I propose that we start up a working committee to rename the nuisance of unwanted emails.
For me, Spam is a pretty disgusting piece of luncheon meat, but I would rather spend my time eating 5 tins a day than have to spend 5 minutes each morning clearing up my email account with news of horny housewives and Nigerians ambassadors needing my bank account as a safe haven for their millions of dollars.

So, what shall we call it...the unwanted emails that is, not the luncheon meat smiley - winkeye

Let's rename SPAM

Post 2

Caveman, Evil Unix Sysadmin, betting shop operative, and SuDoku addict (Its an odd mix, but someone has to do it)

One of the official terms is Unsolicited Commercial Email, or alternatively Unsolcited Bulk Email.

This is the preferred term at EuroCAUCE (the European Campaign Against Unsolicited Commercial Email at http://www.euro.cauce.org )

As to the Nigerian problem, I received a message from one particularly clued-up ISP Abuse minion along the lines of 'The account your reported has been terminated, along with today's quota of doctors, engineers, generals, and relatives of dead presidents'. It's a relief to know that there are still some abuse departments out there that actually read and act on problems, and provide a personal reply. Many reply with what has become terms 'Ignorebot' replies.

Unfortunately many, who I won't name here due to there being too many legal types around who think they can make money fighting for 'free speech' and 'legitamate business' (oi! not on MY network you dont!), send spam complaints straight to /dev/null (the unix device file which is the bit-bucket-of-infinite-capacity). I've even had bounces back from some ISP's saying stupid things like '550 Can't write to /dev/null' from particularly ignorant, stupid, and spam-friendly companies. These companies soon find their entire IP space in various DNSbl lists.

Let's rename SPAM

Post 3

Peet (the Pedantic Punctuation Policeman, Muse of Lateral Programming Ideas, Eggcups-Spurtle-and-Spoonswinner, BBC Cheese Namer & Zaphodista)

For about six months, any mail to [email protected] would bounce with a message to the effect of "Cannot deliver; account 'abuse' has exceeded its quota." smiley - steam

At the time (just after Hong Kong was returned to the Chinese) the server seemed to be running unmanned! You could go to a webmail interface and set up any number of accounts; there was no anti-SPAM policy, you just had to agree not to malign the Chinese government... smiley - erm

That, and the fact that they gave free POP access once you had set up such an account meant that they were extremely popular as a working base for SPAM operations. smiley - grr

At the time, I set up an account "[email protected]" just to send joke e-mails to friends... smiley - silly (Note to moderator: I'm allowed to post my own e-mail address here, and even if I wasn't it no longer exists since the domain has been transferred to a slightly more professional setup... smiley - geek)

Let's rename SPAM

Post 4

Caveman, Evil Unix Sysadmin, betting shop operative, and SuDoku addict (Its an odd mix, but someone has to do it)

This is nothing new; many ISP's allow spam because it is cheaper for them to ignore it than to do something about it.

One ISP in Germany is a case in point.
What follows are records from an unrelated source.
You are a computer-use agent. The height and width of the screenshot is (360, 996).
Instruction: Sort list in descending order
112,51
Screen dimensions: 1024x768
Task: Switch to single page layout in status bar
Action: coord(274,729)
I won't name them, but you have probably had mail from one of their customers (some kind of 'research' organisation with a name that sounds like plastic building bricks) who have decided that they have the right to send mail to addresses found in public places (which apparently includes a whole bunch of addresses on my networks that don't exist, or that exist solely to foil usenet address-scrapers, or that lead straight into teergrubes (ironically enough, a german word meaning 'tar pit', which responds sooo sllloooowwwllly when spammers try and send mail to it, that they can be stuck talking to it for weeks)

I think there is a big similarity to the way the rail companies in the UK behaved ten years ago. They sacked all their ticket inspectors, because they didn't think they needed them, relying instead of occasional blitzing of stations by travelling teams. Having your ticket checked became so rare an occurrence that only the habitually 100% honest travellers actually bought tickets.

A BBC(?) TV series called 'Back to the floor', followed the chairman of WAGN rail around, as he worked at the lowest levels in the organisation for a while. He spent a day checking tickets, and was so surpised at the level of ticket fraud being committed, that he finally did the sums, and worked out that hiring 300 staff to check tickets would actually cost a fraction the amount of money lost to people travelling without tickets. I.e. the net result of paying money to these people, is that you end up with more money to pay them with.

The internet is heading the same way, hopefully. With organisations such as SPEWS listing networks that harbour (or don't otherwise deal with) spammers, so that people can block mail from them.

I'd just like to say that:
A) I agree 100% with SPEWS aims and methods. Unlike some people on the net (who usually resort to lawyers as the first and only approach to a problem), I know that I have no right to send mail, and no right to access other people's network. I have the right to free speach, sure, but everyone else has the right NOT TO LISTEN.
B) I am not SPEWS this week.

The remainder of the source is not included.